課題の目的:
本文の「今回はギリシャ神話より」から「神ピスティスをご紹介します!」までの部分を、一字も変えずに書き写すこと。

本文:

·····

こんにちは!
今回はギリシャ神話より
誠実さの女神ピスティスを紹介するよ!
今回は概念系神さまの紹介かしら
彼女はどんなキャラクターなの?
彼女は「信頼」や「善意」といった観念を象徴する
女神さまで、かつては人間世界に存在していたんだ!
人類を見捨ててオリュンポスへと帰った、
「善なる精霊」の一柱なのじゃ
ではさっそくいってみよう!
このシリーズでは、忙しいけど「ギリシャ神話」についてサクっと理解したいという方向けに、「かんたん・わかりやすい」がテーマの神々の解説記事を掲載していきます。
雄大なエーゲ海と石灰岩の大地が生み出した、欲望に忠実な神々による暴力的でありながらもどこかユーモラスな物語群が、あなたに新たなエンターテイメントとの出会いをお約束します。
人間味溢れる自由奔放な神々の色彩豊かで魅力的な物語に、ぜひあなたも触れてみてくださいね。
今回は、かつて人類の世界に存在した「善なる精霊」の一柱で、後に「パンドラの箱」が開けられてあらゆる「災厄」が世界中に解き放たれた際、真っ先に人類を見捨ててオリュンポスへと帰ってしまった誠実さの女神ピスティスをご紹介します!
忙しい人はコチラから本編にすっ飛びじゃ
この記事は、以下のような方に向けて書いています。
- ギリシャ神話にちょっと興味がある人
- ギリシャ神話に登場する神さまのことをざっくり知りたい人
- とりあえず誰かにどや顔でうんちく話をしたい人
- ギリシャ神話に登場する「誠実さの女神ピスティス」について少し詳しくなります。
- あなたのエセ教養人レベルが1アップします。
そもそも「ギリシャ神話」って何?
「ギリシャ神話」とは、エーゲ海を中心とした古代ギリシャ世界で語り継がれてきた、神々と人間の壮大な物語群です。

·····

提供情報:
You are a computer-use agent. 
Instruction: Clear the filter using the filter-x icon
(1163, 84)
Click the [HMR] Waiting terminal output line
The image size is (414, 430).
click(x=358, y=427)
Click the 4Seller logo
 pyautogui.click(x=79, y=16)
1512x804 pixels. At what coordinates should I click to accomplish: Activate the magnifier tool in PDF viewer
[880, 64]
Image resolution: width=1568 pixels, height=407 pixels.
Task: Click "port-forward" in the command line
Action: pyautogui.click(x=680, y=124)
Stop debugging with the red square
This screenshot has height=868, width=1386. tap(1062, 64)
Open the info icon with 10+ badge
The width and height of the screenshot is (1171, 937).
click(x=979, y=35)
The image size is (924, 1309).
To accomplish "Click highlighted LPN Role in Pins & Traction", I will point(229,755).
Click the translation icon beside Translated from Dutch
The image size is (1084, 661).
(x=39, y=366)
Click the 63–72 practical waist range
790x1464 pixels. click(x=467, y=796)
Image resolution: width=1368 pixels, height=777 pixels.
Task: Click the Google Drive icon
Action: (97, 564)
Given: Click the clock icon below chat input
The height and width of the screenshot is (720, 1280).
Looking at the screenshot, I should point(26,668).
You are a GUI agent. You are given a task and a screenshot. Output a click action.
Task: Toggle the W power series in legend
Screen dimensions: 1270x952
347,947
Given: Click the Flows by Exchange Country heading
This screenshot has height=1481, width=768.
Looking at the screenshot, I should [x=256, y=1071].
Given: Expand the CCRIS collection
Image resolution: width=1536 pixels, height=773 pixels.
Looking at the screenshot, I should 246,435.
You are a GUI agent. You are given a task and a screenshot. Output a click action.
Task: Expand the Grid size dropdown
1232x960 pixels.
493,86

·····

課題への解答:
今回はギリシャ神話より
誠実さの女神ピスティスを紹介するよ!
今回は概念系神さまの紹介かしら
彼女はどんなキャラクターなの?
彼女は「信頼」や「善意」といった観念を象徴する
女神さまで、かつては人間世界に存在していたんだ!
人類を見捨ててオリュンポスへと帰った、
「善なる精霊」の一柱なのじゃ
ではさっそくいってみよう!
このシリーズでは、忙しいけど「ギリシャ神話」についてサクっと理解したいという方向けに、「かんたん・わかりやすい」がテーマの神々の解説記事を掲載していきます。
雄大なエーゲ海と石灰岩の大地が生み出した、欲望に忠実な神々による暴力的でありながらもどこかユーモラスな物語群が、あなたに新たなエンターテイメントとの出会いをお約束します。
人間味溢れる自由奔放な神々の色彩豊かで魅力的な物語に、ぜひあなたも触れてみてくださいね。
今回は、かつて人類の世界に存在した「善なる精霊」の一柱で、後に「パンドラの箱」が開けられてあらゆる「災厄」が世界中に解き放たれた際、真っ先に人類を見捨ててオリュンポスへと帰ってしまった誠実さの女神ピスティスをご紹介します!